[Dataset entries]
──────

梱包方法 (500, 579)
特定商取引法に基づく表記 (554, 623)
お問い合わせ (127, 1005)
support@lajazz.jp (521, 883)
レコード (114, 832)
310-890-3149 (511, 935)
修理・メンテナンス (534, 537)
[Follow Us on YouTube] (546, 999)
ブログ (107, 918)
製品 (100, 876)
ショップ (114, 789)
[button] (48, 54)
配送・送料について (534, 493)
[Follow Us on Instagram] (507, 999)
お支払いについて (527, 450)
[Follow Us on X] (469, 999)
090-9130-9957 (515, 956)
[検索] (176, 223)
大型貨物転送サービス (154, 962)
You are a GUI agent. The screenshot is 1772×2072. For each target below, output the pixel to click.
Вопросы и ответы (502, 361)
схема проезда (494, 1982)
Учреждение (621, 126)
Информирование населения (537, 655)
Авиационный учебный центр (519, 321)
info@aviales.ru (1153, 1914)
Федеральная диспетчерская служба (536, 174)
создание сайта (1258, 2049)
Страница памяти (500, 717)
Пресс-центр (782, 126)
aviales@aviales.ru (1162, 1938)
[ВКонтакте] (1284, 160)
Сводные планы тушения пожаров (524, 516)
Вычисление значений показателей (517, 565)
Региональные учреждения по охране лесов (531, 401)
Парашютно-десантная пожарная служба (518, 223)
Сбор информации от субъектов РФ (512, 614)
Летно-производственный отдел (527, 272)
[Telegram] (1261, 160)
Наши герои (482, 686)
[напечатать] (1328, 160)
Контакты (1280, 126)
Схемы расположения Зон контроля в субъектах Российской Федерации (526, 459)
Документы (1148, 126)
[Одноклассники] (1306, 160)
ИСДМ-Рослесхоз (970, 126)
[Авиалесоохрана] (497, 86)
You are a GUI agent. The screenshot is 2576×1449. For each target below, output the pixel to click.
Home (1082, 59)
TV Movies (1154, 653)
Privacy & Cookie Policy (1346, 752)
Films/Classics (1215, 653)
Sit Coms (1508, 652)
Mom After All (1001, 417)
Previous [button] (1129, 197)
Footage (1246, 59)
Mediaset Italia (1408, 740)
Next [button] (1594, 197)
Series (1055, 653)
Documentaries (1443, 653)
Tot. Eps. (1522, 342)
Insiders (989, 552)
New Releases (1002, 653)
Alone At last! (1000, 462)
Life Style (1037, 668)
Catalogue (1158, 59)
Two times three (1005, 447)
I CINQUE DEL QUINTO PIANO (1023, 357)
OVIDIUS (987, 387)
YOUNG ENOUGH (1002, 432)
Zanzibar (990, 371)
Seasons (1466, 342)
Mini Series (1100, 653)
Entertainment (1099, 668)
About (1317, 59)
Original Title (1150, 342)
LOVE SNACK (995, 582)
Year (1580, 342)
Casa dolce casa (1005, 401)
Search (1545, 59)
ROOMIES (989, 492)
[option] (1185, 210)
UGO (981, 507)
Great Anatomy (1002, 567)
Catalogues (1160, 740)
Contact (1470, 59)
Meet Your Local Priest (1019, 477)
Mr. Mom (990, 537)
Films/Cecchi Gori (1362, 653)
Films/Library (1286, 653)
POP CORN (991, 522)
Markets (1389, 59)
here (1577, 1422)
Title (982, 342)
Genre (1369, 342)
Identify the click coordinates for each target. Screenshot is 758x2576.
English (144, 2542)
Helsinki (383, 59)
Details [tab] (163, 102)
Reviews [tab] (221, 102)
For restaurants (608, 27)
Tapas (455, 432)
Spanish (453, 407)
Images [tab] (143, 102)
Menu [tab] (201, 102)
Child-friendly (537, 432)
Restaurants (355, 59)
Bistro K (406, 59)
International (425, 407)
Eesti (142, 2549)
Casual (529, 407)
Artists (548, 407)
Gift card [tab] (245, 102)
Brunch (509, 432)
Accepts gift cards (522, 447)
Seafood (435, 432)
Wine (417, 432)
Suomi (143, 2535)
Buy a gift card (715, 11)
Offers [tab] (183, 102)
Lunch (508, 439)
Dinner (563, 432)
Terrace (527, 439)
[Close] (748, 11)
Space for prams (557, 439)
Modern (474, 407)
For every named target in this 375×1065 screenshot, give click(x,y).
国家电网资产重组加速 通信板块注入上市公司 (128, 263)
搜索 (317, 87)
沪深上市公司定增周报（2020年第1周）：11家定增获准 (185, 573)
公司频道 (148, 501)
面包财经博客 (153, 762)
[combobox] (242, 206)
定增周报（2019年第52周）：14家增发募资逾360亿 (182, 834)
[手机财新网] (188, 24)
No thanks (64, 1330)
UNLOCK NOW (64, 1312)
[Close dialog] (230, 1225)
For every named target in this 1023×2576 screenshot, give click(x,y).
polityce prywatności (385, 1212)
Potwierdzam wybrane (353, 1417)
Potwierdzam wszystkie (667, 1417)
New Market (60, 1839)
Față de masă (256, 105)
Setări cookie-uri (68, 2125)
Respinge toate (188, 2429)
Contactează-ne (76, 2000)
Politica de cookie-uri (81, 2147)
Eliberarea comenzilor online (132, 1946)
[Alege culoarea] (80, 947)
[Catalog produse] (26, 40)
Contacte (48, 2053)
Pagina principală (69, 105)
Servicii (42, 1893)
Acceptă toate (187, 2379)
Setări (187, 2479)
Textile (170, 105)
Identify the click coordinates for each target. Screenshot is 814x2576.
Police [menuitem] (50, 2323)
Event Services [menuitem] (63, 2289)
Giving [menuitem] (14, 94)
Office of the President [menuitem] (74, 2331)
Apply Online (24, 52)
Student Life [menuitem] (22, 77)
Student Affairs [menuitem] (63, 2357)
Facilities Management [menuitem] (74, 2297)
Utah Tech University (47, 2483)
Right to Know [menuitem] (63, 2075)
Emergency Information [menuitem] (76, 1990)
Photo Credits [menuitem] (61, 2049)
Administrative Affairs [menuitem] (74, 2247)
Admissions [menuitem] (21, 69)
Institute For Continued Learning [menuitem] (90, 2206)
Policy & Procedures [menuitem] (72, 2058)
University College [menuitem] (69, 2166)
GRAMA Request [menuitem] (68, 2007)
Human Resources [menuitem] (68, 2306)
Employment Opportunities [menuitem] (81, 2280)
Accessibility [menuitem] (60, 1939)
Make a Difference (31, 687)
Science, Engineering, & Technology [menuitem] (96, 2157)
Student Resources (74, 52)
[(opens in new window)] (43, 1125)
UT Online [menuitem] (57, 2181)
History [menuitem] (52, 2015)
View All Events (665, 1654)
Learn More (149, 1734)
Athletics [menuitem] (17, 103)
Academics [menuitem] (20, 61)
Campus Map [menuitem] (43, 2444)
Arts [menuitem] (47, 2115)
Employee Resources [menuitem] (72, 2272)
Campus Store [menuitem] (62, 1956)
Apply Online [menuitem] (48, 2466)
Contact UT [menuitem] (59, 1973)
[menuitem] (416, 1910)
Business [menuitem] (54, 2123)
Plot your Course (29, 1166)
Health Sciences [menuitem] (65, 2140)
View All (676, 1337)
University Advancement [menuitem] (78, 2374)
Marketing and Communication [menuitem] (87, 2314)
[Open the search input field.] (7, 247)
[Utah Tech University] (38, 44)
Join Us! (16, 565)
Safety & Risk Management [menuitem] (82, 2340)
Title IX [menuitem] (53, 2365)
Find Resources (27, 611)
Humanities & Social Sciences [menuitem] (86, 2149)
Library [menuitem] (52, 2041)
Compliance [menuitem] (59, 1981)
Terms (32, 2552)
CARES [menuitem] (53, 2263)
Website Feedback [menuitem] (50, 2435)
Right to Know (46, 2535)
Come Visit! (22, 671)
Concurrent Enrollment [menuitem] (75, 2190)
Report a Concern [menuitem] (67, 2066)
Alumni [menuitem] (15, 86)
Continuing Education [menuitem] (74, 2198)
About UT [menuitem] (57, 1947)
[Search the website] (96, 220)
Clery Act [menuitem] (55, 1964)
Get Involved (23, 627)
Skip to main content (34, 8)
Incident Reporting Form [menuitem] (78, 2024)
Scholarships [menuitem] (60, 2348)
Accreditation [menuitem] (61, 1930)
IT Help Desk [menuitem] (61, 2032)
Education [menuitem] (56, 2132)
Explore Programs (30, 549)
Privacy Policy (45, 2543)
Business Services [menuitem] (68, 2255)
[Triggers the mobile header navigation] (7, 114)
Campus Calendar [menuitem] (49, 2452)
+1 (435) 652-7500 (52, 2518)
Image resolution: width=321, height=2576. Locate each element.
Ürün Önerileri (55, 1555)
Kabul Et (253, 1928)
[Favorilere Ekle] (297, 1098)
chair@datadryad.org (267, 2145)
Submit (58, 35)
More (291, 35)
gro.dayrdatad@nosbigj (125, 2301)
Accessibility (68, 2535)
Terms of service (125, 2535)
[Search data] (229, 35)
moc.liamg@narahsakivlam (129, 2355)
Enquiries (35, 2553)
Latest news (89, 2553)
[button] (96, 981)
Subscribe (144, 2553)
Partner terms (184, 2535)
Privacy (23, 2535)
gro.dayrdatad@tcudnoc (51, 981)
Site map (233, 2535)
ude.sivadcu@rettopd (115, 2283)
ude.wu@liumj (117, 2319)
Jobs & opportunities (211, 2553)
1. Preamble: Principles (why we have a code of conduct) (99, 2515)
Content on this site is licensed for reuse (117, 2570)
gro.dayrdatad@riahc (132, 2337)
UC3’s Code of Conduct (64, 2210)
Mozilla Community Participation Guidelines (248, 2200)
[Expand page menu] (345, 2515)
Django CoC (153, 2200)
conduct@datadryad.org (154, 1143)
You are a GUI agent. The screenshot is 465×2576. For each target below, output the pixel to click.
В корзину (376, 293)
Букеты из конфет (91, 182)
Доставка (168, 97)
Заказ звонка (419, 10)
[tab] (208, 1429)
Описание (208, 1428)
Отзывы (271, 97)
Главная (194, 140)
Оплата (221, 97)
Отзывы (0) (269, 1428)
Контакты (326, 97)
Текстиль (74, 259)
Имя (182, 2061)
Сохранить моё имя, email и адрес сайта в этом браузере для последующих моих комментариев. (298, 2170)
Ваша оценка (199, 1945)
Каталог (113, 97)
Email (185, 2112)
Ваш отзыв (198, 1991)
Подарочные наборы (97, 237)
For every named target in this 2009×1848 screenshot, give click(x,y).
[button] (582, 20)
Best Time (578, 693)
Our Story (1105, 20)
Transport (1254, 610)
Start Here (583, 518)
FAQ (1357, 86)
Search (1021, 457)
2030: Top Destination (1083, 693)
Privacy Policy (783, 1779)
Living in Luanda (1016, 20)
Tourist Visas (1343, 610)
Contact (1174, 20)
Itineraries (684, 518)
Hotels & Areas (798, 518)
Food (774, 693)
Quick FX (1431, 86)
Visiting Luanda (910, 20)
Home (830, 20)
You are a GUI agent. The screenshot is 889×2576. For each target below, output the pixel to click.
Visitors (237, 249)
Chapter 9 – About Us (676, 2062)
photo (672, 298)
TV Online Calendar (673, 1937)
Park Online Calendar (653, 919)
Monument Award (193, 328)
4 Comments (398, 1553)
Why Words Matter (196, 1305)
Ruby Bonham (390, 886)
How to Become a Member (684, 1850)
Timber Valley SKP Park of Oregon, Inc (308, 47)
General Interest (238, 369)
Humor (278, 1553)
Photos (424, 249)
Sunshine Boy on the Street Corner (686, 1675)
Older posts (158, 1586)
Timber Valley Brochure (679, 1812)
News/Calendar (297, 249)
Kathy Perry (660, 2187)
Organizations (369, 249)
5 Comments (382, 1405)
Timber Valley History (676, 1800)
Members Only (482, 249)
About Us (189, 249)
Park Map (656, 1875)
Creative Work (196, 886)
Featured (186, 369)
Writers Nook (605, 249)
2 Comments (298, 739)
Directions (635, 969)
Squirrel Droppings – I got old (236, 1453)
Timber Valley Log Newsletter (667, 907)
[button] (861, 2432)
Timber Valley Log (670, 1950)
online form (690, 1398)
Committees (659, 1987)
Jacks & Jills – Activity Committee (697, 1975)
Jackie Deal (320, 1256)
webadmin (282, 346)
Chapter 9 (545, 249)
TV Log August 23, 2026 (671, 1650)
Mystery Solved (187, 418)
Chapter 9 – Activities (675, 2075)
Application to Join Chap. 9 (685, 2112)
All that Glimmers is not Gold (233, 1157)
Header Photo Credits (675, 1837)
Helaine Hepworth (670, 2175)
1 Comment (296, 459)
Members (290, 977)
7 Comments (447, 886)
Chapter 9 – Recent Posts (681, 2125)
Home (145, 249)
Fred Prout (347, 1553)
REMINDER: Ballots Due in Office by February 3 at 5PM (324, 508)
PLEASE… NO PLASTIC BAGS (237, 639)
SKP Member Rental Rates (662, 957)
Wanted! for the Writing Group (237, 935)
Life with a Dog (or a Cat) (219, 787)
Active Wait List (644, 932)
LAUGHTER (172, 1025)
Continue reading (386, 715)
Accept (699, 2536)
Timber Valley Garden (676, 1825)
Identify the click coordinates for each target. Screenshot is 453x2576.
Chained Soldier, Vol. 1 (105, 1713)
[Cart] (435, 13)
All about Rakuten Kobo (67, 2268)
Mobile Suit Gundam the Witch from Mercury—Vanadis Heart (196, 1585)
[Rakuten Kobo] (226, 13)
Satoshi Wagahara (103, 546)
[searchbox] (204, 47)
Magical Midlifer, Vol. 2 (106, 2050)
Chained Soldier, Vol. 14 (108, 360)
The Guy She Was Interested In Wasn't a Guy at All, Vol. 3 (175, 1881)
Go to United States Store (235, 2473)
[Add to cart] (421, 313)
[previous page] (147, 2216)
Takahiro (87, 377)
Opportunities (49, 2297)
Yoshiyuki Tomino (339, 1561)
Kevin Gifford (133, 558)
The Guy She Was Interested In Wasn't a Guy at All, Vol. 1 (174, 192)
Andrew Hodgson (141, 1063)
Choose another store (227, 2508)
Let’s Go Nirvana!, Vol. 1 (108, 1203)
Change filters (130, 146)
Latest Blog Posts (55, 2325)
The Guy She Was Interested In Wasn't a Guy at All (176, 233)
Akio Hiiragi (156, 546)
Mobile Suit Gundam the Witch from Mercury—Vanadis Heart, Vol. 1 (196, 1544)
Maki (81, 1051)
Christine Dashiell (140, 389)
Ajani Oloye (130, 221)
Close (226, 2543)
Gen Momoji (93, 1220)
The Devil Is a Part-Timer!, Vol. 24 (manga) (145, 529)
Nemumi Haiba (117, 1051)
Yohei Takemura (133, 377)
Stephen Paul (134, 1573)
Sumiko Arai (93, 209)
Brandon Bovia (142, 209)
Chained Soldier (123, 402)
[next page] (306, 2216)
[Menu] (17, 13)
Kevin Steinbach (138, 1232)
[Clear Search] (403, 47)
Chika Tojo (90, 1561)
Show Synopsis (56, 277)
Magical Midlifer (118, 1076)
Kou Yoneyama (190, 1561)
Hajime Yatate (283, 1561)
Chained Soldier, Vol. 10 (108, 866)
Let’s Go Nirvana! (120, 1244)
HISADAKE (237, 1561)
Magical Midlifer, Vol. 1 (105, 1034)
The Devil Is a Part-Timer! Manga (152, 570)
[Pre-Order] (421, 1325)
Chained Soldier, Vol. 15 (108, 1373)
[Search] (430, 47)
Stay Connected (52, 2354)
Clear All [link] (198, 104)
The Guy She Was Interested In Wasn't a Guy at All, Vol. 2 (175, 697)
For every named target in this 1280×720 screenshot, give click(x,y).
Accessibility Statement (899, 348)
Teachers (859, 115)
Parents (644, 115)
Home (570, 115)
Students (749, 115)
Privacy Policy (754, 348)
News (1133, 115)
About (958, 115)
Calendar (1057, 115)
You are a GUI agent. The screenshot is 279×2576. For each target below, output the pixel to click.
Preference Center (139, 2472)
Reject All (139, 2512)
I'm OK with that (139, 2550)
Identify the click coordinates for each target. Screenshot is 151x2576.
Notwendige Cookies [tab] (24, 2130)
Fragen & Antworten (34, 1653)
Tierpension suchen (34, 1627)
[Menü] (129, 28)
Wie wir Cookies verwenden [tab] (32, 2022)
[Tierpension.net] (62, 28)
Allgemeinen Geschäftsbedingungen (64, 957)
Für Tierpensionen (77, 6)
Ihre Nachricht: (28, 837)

──────

> Action item: Copy out every line of the data that includes "сайта".

> Solution to this problem:
создание сайта (1258, 2049)
Сохранить моё имя, email и адрес сайта в этом браузере для последующих моих комментариев. (298, 2170)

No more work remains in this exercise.